Trump Campaign Ad Takes Credit For Unemployment Benefit Republicans Seek To End

In the new spot, Trump brags about expanding unemployment insurance.
President Donald Trump at the Capitol earlier this month, speaking to reporters. Behind him are (center) Sen. John Barrasso (R-Wyo.) and Senate Majority Leader Mitch McConnell (R-Ky.).
President Donald Trump at the Capitol earlier this month, speaking to reporters. Behind him are (center) Sen. John Barrasso (R-Wyo.) and Senate Majority Leader Mitch McConnell (R-Ky.).
ASSOCIATED PRESS

President Donald Trump’s presidential campaign released a new TV ad this week claiming credit for coronavirus relief efforts, including boosted unemployment insurance, that his fellow Republicans are now trying to undercut.

“It takes a Donald Trump to demand truth from China, shut down foreign travel, get ventilators and tests, raise unemployment benefits and cash benefits to families,” the narrator says in the ad.

The U.S. has had a disjointed response to the coronavirus pandemic, which has killed more than 100,000 Americans as of this week. The nation lagged in testing for the virus between January and March, missing a crucial window to contain its spread, and still doesn’t have a nation-wide testing and tracing strategy as states and cities begin to loosen stay-at-home orders.

Meanwhile, as the pandemic continues to take an economic toll in the country, with more than 40 million Americans newly unemployed, Republican lawmakers are reluctant to expand emergency relief benefits.

Trump’s poll numbers have suffered amid the pandemic. In Fox News surveys, Trump’s approval rating on his handling of the crisis fell by eight percentage points between April and May among registered voters. An Economist/YouGov poll in May found that 52% of voting-aged Americans were uneasy with Trump’s handling of the pandemic.

Trump himself suggested last week that he would be open to letting the expanded federal unemployment benefits expire — even as his new ad touts the aid.

In March, Congress passed a $600 weekly increase in federally funded unemployment benefits, which Americans would receive on top of their state payments — a deal negotiated between Senate Democrats and the Trump administration. The expanded benefits are set to run out in July and so far GOP congressional leaders have shown no interest in extending them. Instead, they have expressed concerns that some low-wage workers are making more through the benefits than they did in their previous jobs, making the aid a disincentive to find new work.

Democrats were quick to scoff at the new ad.
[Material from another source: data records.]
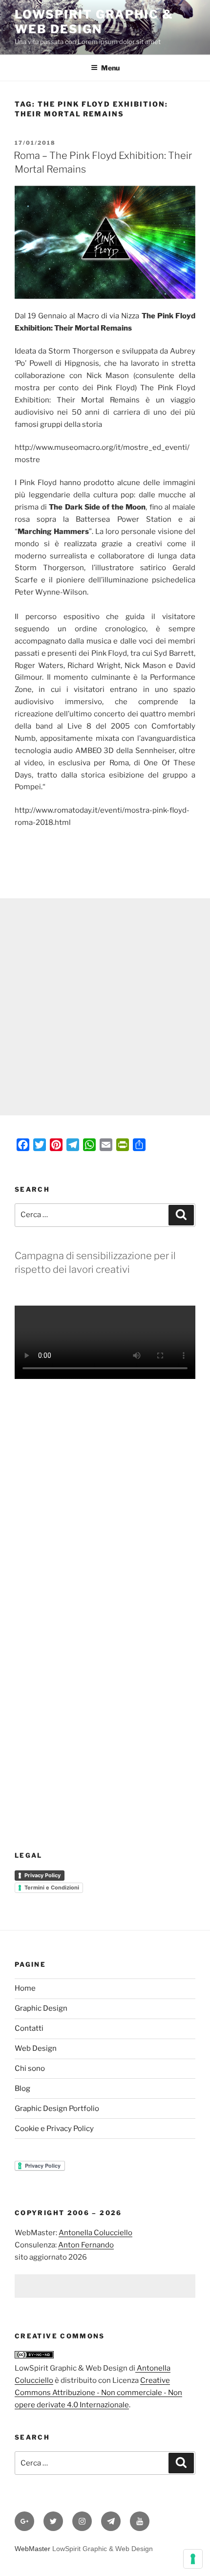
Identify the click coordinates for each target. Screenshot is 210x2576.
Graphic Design (41, 2008)
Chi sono (30, 2068)
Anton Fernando (86, 2245)
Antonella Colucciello (95, 2232)
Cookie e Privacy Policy (54, 2128)
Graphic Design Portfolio (57, 2108)
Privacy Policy (42, 1875)
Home (25, 1988)
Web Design (36, 2048)
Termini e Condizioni (51, 1887)
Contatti (29, 2028)
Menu (110, 68)
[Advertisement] (105, 1006)
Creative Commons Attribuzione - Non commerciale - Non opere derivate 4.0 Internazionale (98, 2392)
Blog (22, 2088)
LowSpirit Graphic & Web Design (94, 21)
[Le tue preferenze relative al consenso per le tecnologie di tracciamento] (193, 2559)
Donald Trump is the new chairman of the chutzpah caucus, attempting to take credit for supercharged unemployment in his whopper of a campaign ad,” Sen. Ron Wyden (D-Ore.), one of the lead negotiators behind the unemployment benefit, said in a statement. “To be clear, Donald Trump had nothing to do with boosting unemployment benefits. Supercharging unemployment benefits was a top priority of Senate Democrats, and Donald Trump’s administration fought against it. Going forward, Donald Trump’s plan is to cut off the boost in unemployment benefits he’s falsely claiming as his own and shower his wealthy buddies with more tax cuts.”
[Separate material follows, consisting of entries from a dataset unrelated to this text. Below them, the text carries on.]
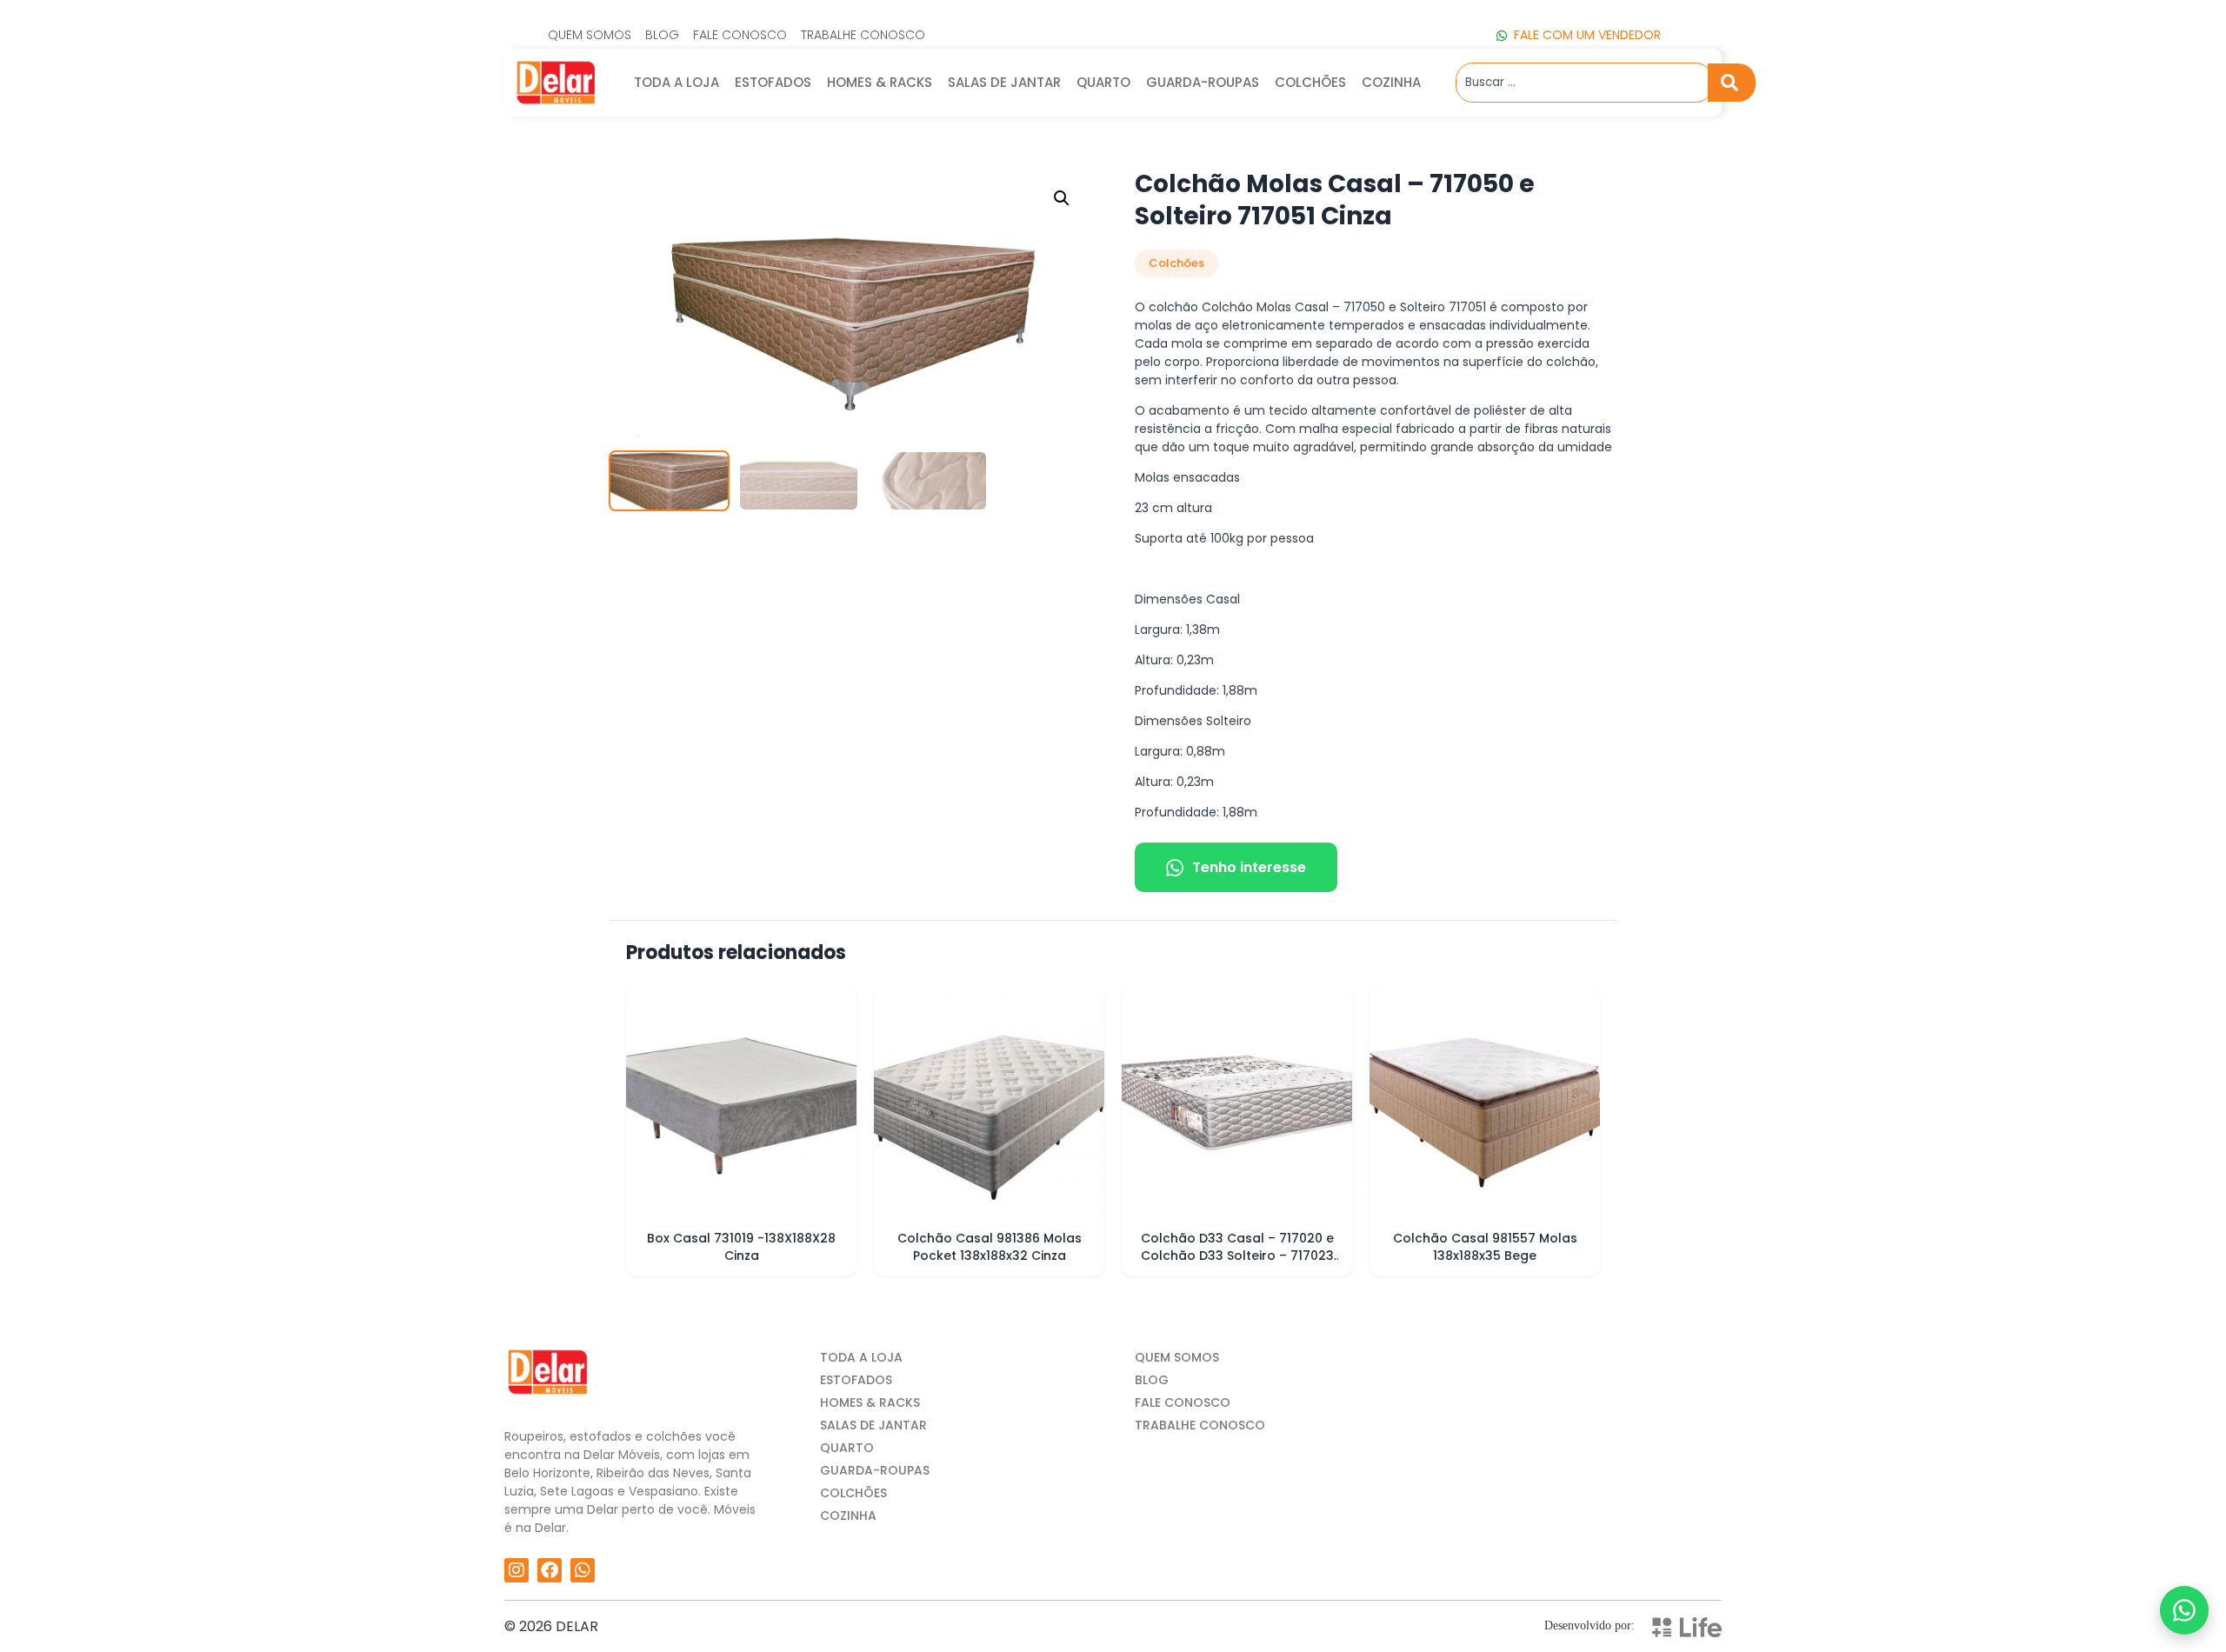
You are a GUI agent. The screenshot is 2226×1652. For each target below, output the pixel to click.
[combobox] (1582, 82)
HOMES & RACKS (879, 82)
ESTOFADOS (773, 82)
Senate Democrats initially wanted states to match the wages newly unemployed workers had lost. But Trump Labor Secretary Eugene Scalia argued state agencies, which have been overwhelmed with unemployment claims, wouldn’t be able to do the administrative work to match an individual’s wages.

Instead, Senate Democrats, the administration and Senate Majority Leader Mitch McConnell (R-Ky.) struck a deal: for four months, the federal government would fund an additional $600 a week to make up the gap between the average state unemployment benefit of $360 and the average weekly wage of about $980. The agreement on unemployment benefits was seen as a Democratic win in exchange for tax cuts and benefits for big businesses.

Sen. Lindsey Graham (R-S.C.), a close Trump ally who argues the benefit disincentivizes work, asked the president to oppose any continued expansion of unemployment insurance last week. Some Republican senators have been putting forward ideas to replace the federal unemployment insurance with “return to work” bonuses, or cash rewards for gaining employment, The Washington Post reported. Those proposals come as public health officials continue to warn against sending Americans back to work, and economists have cautioned against rosy expectations for a rebound of labor markets.

“It’s telling how unpopular Donald Trump’s economic agenda is that he’s touting unemployment benefits and not the tax breaks for multinational corporations and wealthy real estate investors that were Republican priorities,” Wyden said.